__Exercise requirements__:
Copy out word for word the stretch of the listing from the line that contains "You are a GUI" through the line that contains "Viewport: 1850px width, 1166px height.", both included.

__Information supplied__:

---------------

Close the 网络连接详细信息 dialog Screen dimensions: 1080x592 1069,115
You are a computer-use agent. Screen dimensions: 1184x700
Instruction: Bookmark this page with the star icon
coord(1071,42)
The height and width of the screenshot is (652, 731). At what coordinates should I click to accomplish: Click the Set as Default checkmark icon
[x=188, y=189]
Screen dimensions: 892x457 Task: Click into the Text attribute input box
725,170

---------------

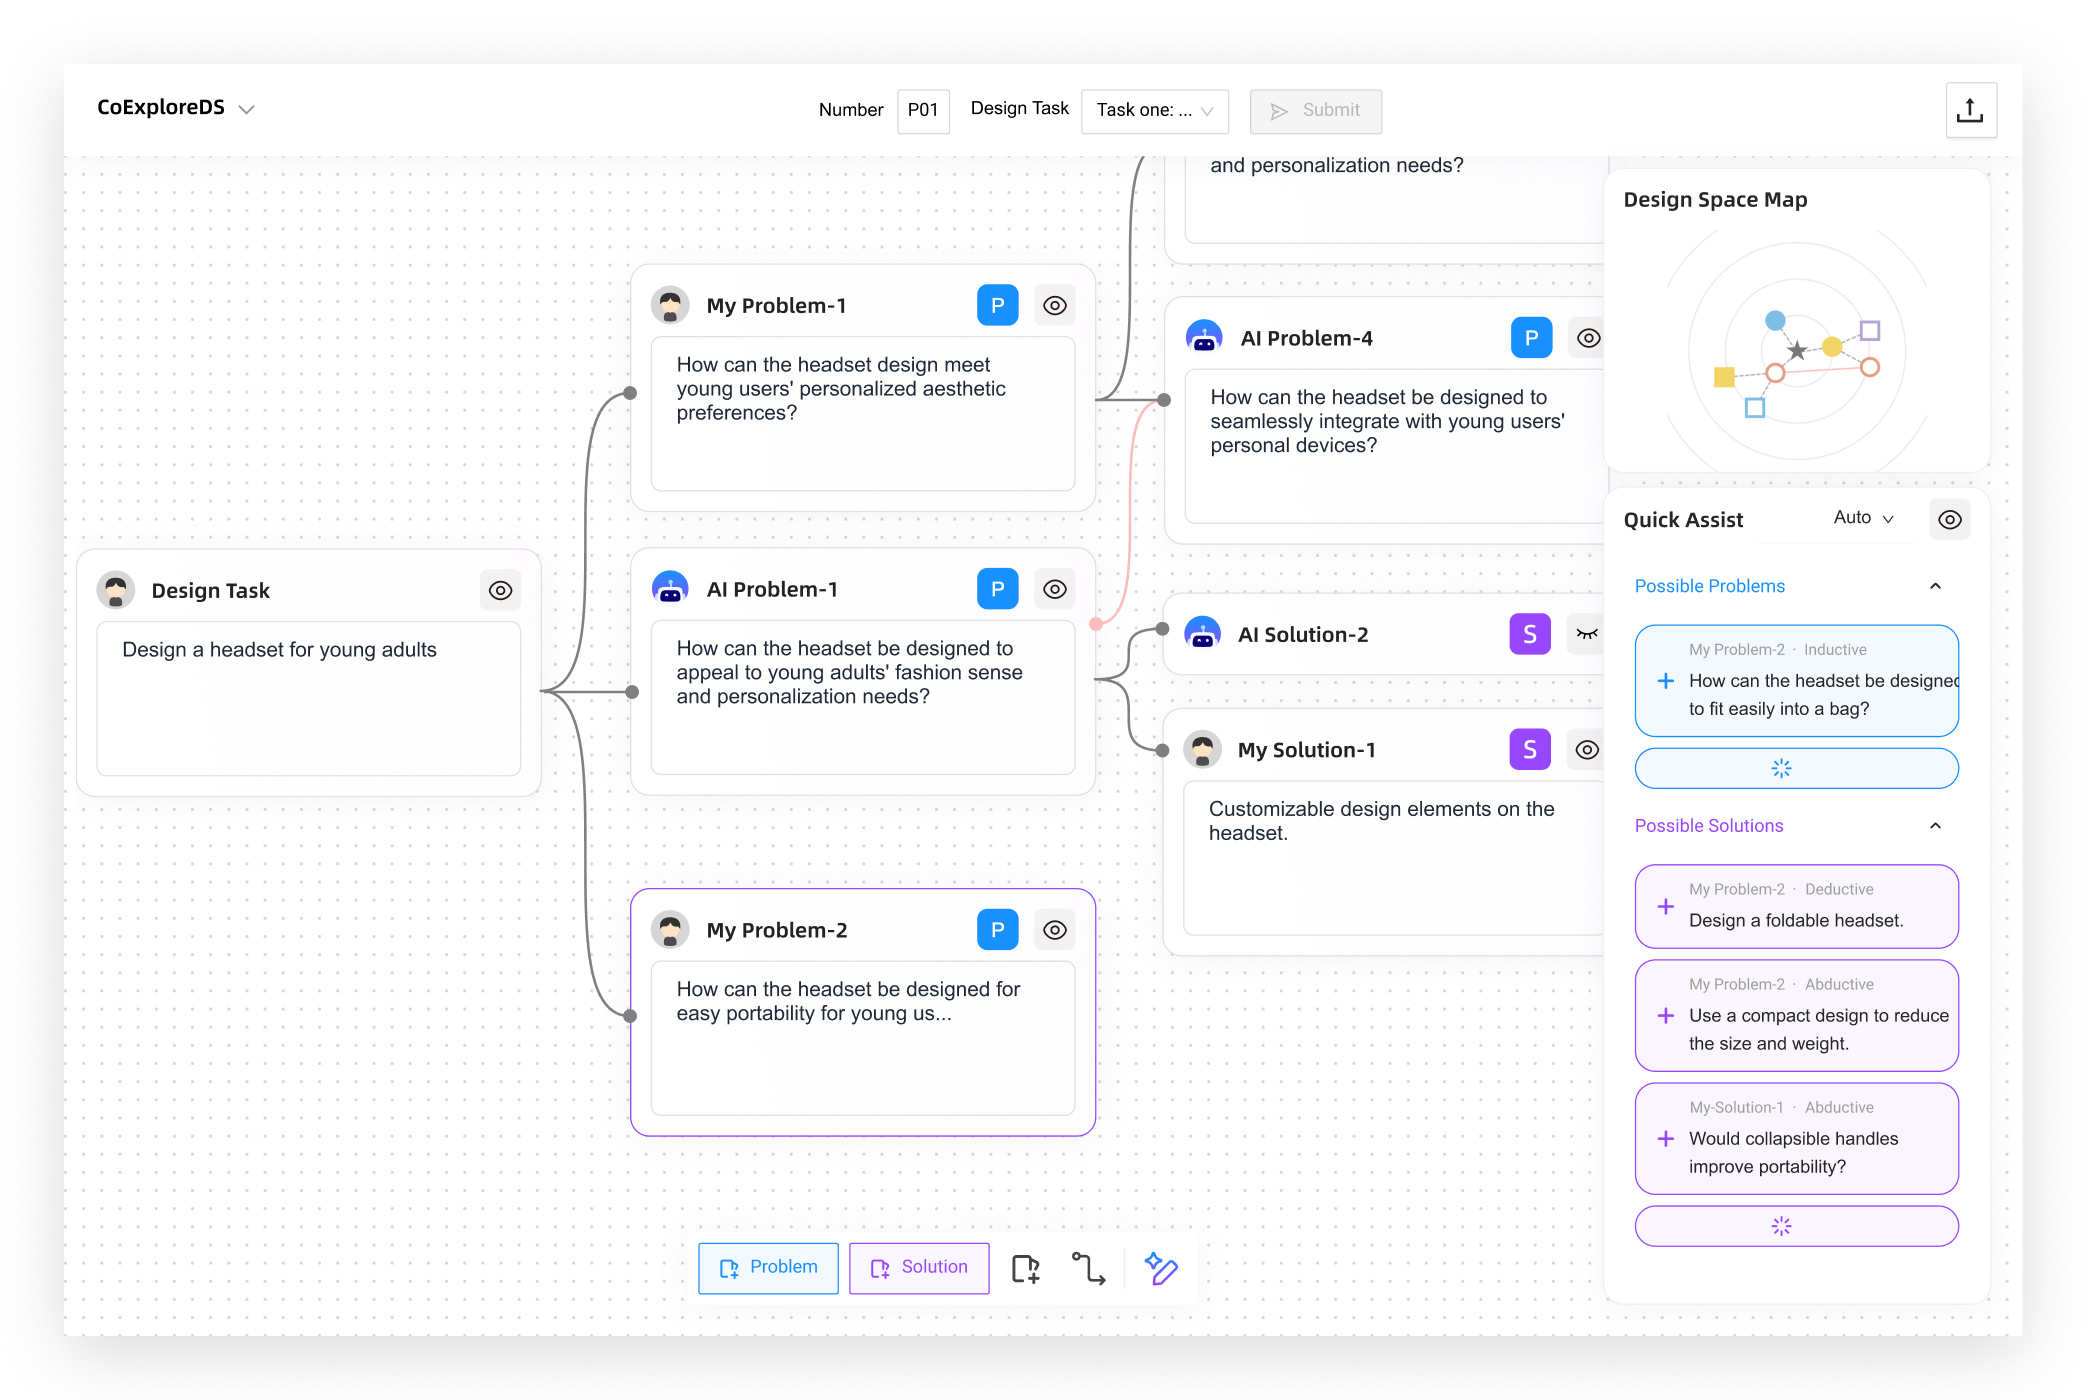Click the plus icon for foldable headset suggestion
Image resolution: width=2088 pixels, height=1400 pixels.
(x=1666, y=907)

---------------

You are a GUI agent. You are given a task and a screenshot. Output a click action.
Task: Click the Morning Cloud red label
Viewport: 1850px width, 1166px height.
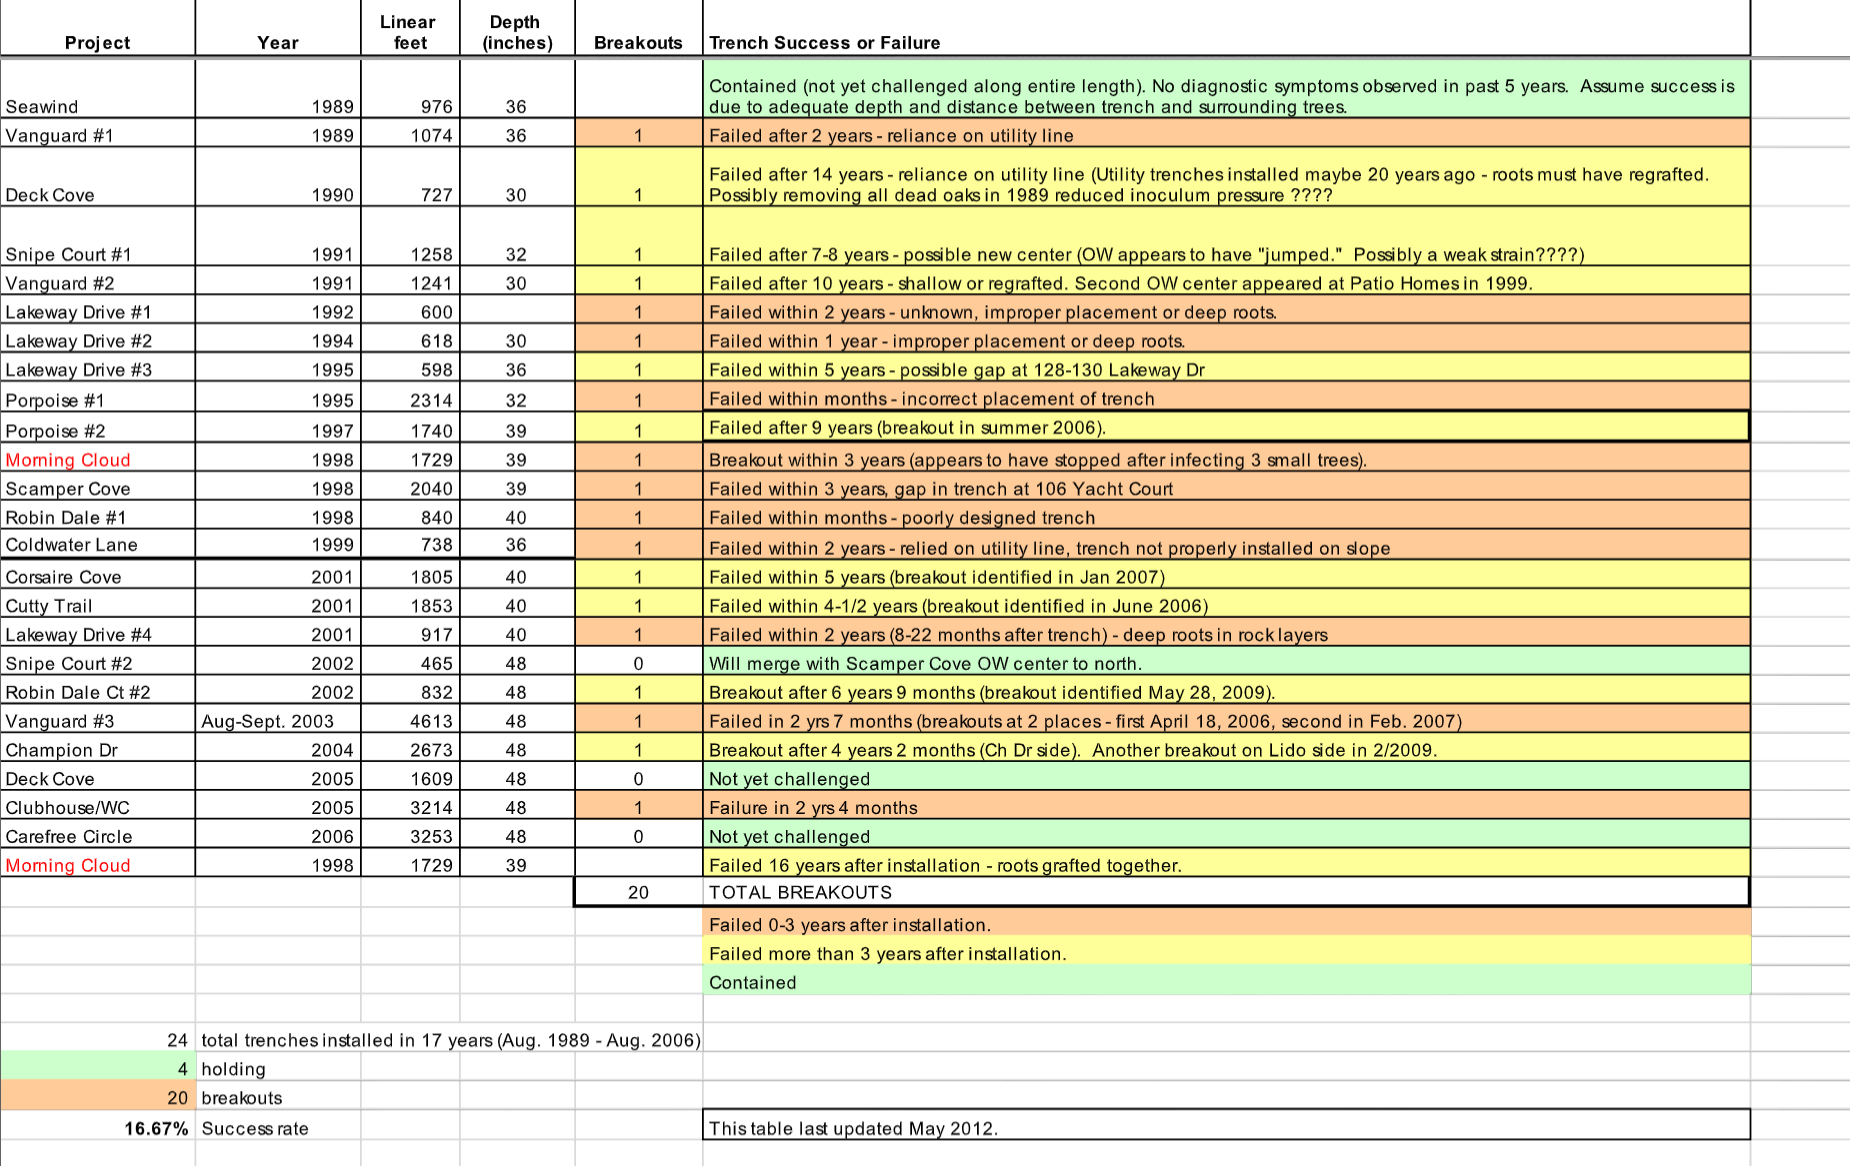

---------------

__The reply__:
You are a GUI agent. You are given a task and a screenshot. Output a click action.
Task: Click the Morning Cloud red label
Viewport: 1850px width, 1166px height.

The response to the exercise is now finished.